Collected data
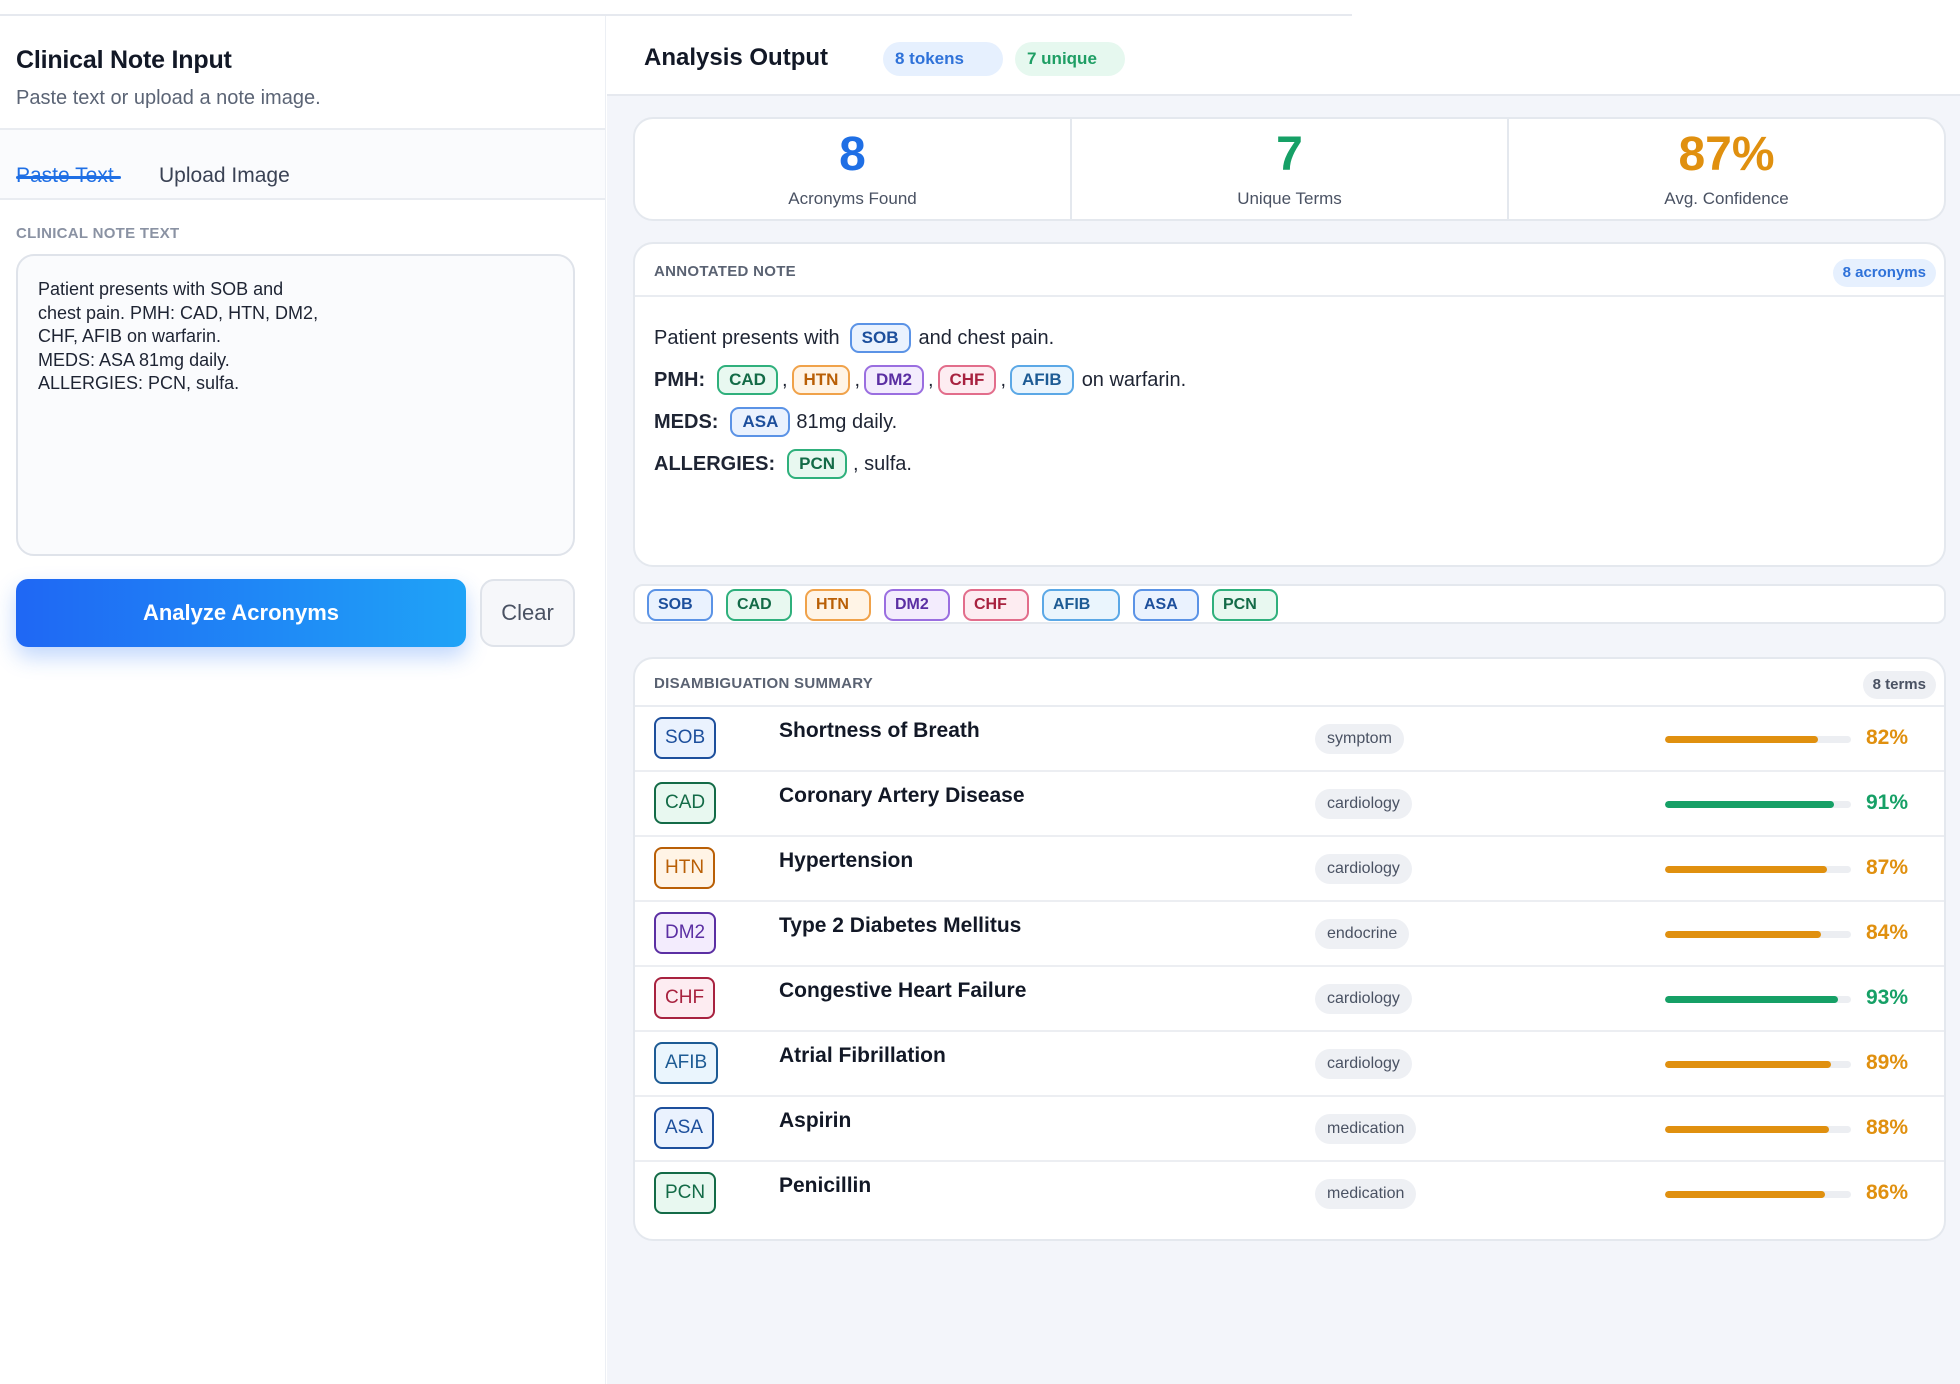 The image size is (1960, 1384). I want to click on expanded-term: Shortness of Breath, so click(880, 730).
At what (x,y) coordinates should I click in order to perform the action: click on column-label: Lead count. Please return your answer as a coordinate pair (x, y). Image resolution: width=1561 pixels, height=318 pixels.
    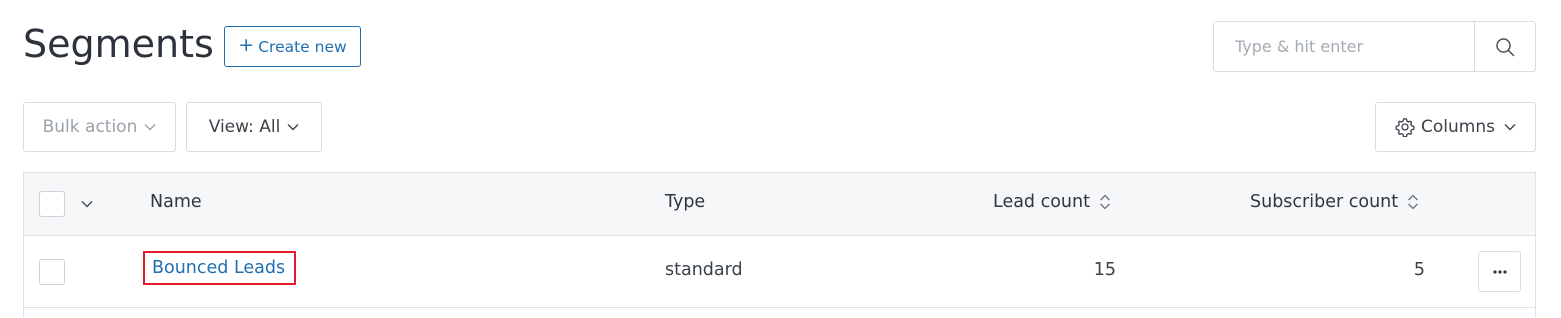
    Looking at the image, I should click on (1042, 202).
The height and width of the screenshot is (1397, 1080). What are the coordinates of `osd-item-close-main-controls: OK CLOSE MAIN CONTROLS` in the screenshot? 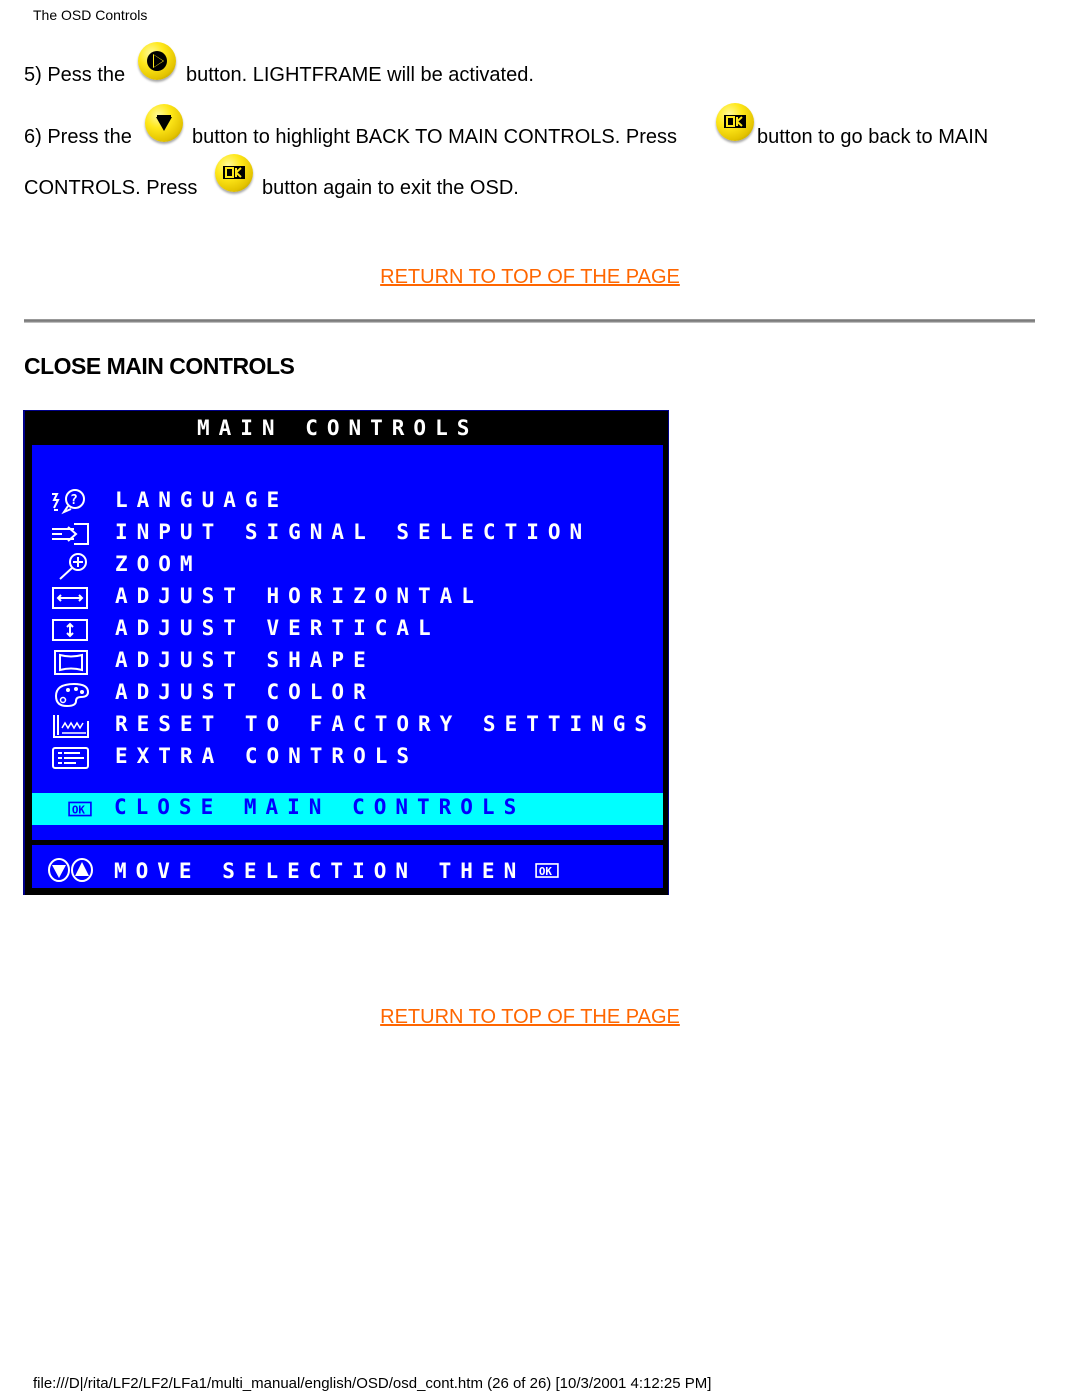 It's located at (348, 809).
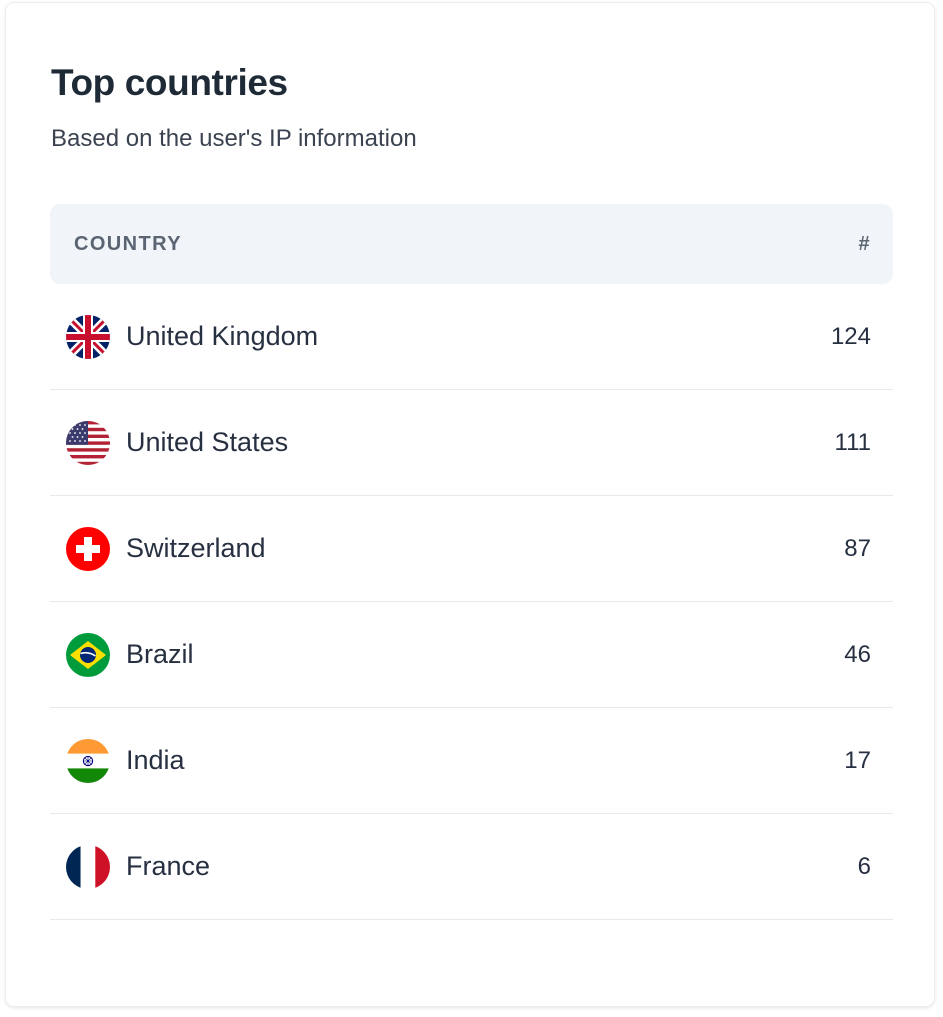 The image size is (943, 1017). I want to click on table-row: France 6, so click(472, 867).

- _EXERCISE GOAL_:
Report how many lines of the listing above contain the string "should". Give only the number.

- _SOLUTION_:
2